** Data for review follows **

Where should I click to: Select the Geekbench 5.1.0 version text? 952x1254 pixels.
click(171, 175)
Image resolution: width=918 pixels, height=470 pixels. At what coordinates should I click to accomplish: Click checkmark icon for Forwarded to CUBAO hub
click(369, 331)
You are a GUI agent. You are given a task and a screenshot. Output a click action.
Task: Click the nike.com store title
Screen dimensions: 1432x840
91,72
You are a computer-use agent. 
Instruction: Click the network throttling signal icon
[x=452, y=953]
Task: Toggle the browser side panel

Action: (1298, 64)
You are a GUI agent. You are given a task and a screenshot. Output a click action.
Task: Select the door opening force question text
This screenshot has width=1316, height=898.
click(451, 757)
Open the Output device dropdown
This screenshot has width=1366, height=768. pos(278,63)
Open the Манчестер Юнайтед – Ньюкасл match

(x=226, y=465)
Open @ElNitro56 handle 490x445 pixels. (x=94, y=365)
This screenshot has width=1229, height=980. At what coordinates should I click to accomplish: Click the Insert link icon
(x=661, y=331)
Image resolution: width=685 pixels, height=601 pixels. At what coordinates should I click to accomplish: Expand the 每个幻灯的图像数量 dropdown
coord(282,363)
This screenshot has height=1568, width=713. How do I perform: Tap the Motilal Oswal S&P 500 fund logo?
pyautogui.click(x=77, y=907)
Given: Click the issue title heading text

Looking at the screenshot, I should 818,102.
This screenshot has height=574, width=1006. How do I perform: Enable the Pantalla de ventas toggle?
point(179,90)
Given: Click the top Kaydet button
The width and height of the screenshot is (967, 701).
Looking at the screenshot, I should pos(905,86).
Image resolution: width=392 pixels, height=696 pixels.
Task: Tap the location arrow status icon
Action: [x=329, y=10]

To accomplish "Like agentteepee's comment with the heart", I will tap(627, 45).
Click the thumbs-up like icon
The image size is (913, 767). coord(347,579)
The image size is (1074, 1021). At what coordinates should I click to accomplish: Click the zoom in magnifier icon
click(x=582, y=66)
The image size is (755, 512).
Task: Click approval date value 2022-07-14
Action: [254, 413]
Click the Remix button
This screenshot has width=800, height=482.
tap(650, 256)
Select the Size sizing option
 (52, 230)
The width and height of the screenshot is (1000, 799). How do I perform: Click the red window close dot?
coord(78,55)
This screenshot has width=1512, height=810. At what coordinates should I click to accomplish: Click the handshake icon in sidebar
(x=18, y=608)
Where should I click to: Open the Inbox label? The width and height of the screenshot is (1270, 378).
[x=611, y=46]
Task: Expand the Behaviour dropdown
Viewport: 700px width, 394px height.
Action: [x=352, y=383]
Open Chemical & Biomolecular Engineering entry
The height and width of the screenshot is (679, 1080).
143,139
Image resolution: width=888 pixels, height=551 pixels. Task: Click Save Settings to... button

** End of Data for review **

How to complete this task: Copy out all lines above holding "button".

Written answer:
Given: Click the top Kaydet button
Click the Remix button
Image resolution: width=888 pixels, height=551 pixels. Task: Click Save Settings to... button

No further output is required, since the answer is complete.